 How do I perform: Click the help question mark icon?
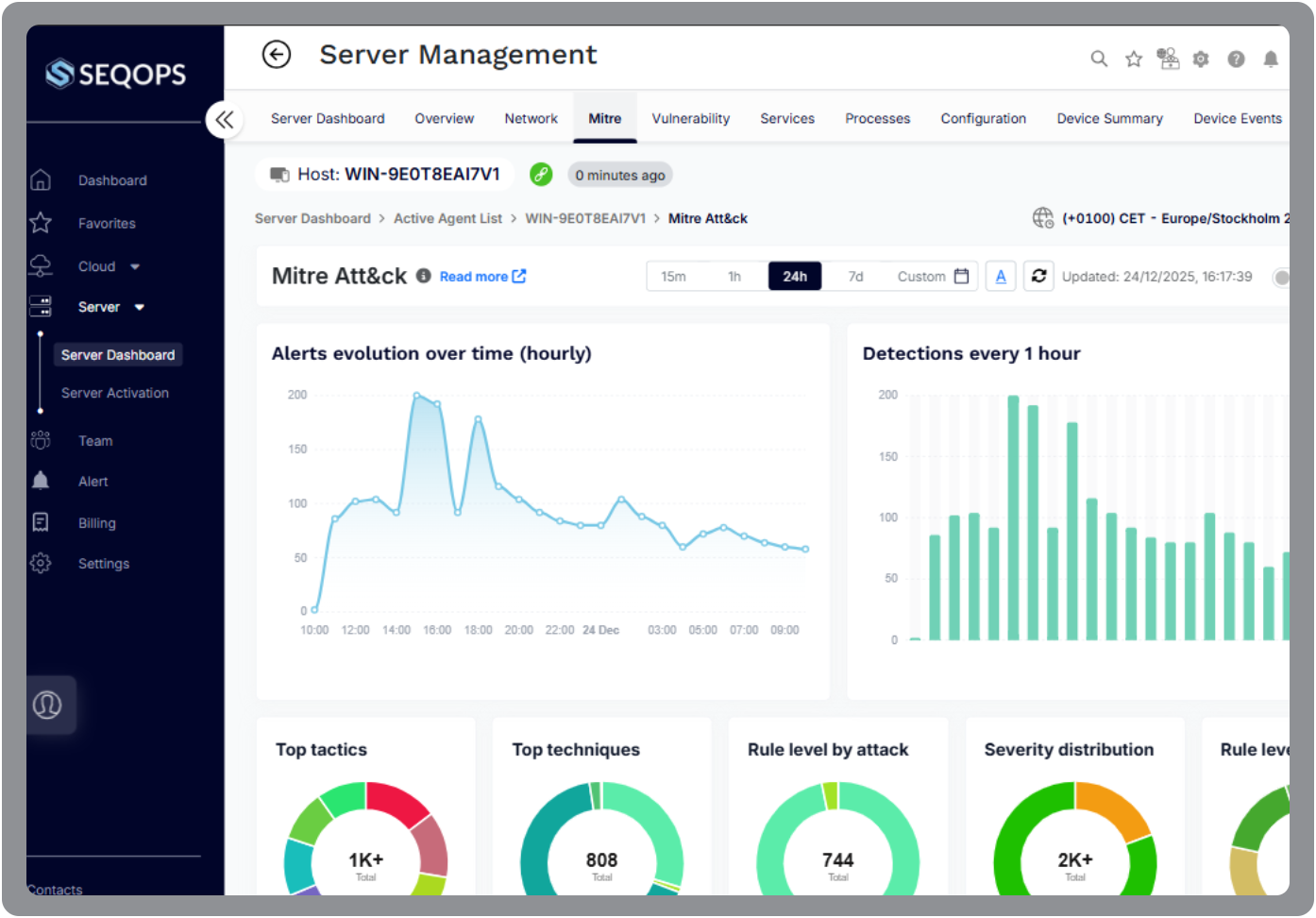pos(1236,59)
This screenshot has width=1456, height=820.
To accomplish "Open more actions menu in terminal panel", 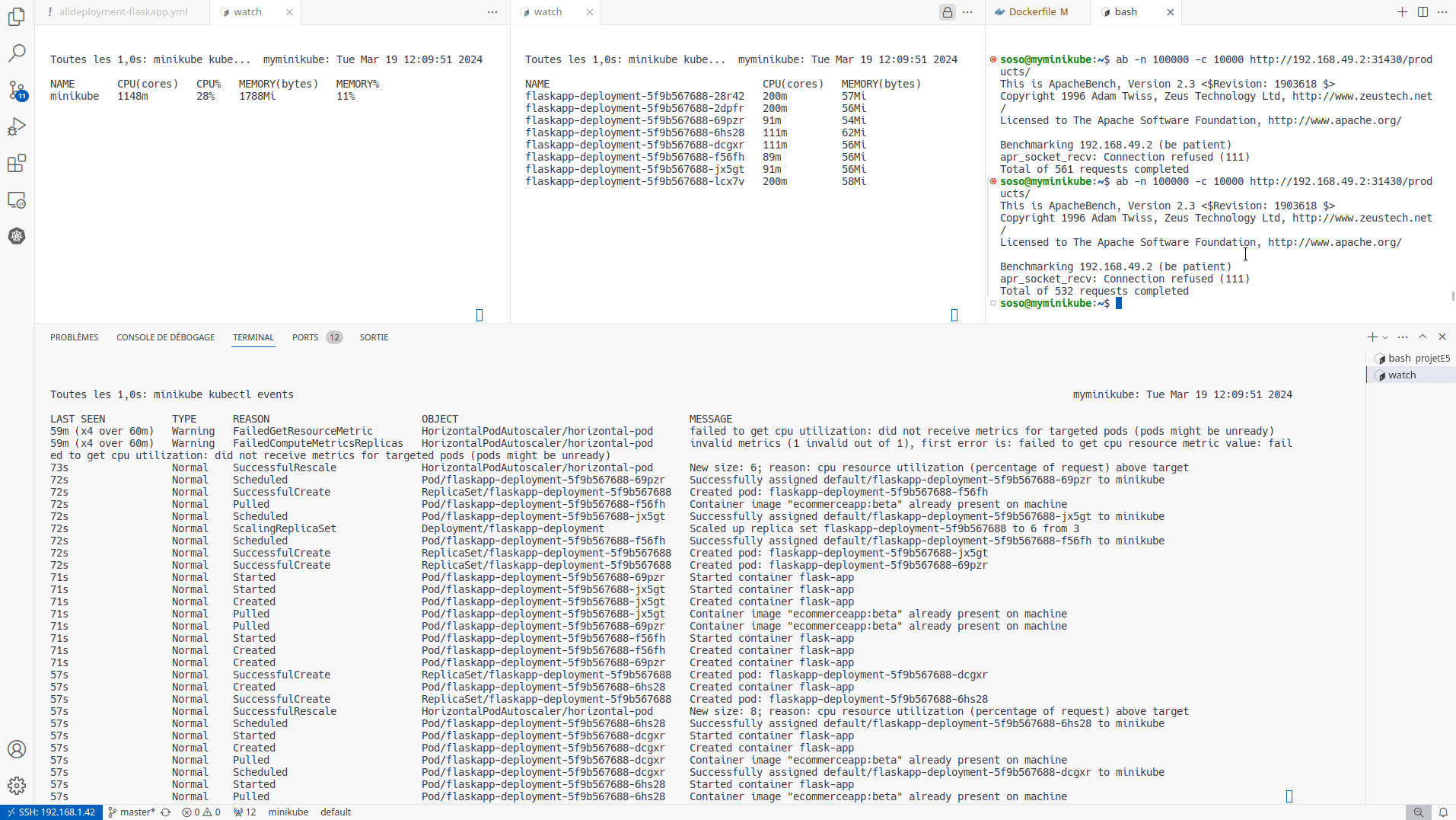I will pyautogui.click(x=1403, y=337).
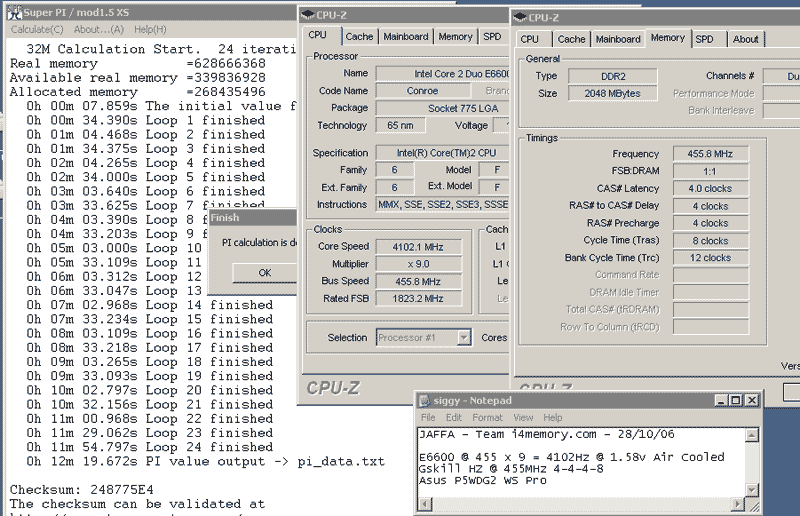The height and width of the screenshot is (516, 800).
Task: Switch to About tab in right CPU-Z
Action: click(x=745, y=39)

▶ Given request: Reproduce the data word for word, from its beginning through the line containing "pos(1236,59)", and leave out the pictures.

▶ Complete response:
 How do I perform: Click the help question mark icon?
pos(1236,59)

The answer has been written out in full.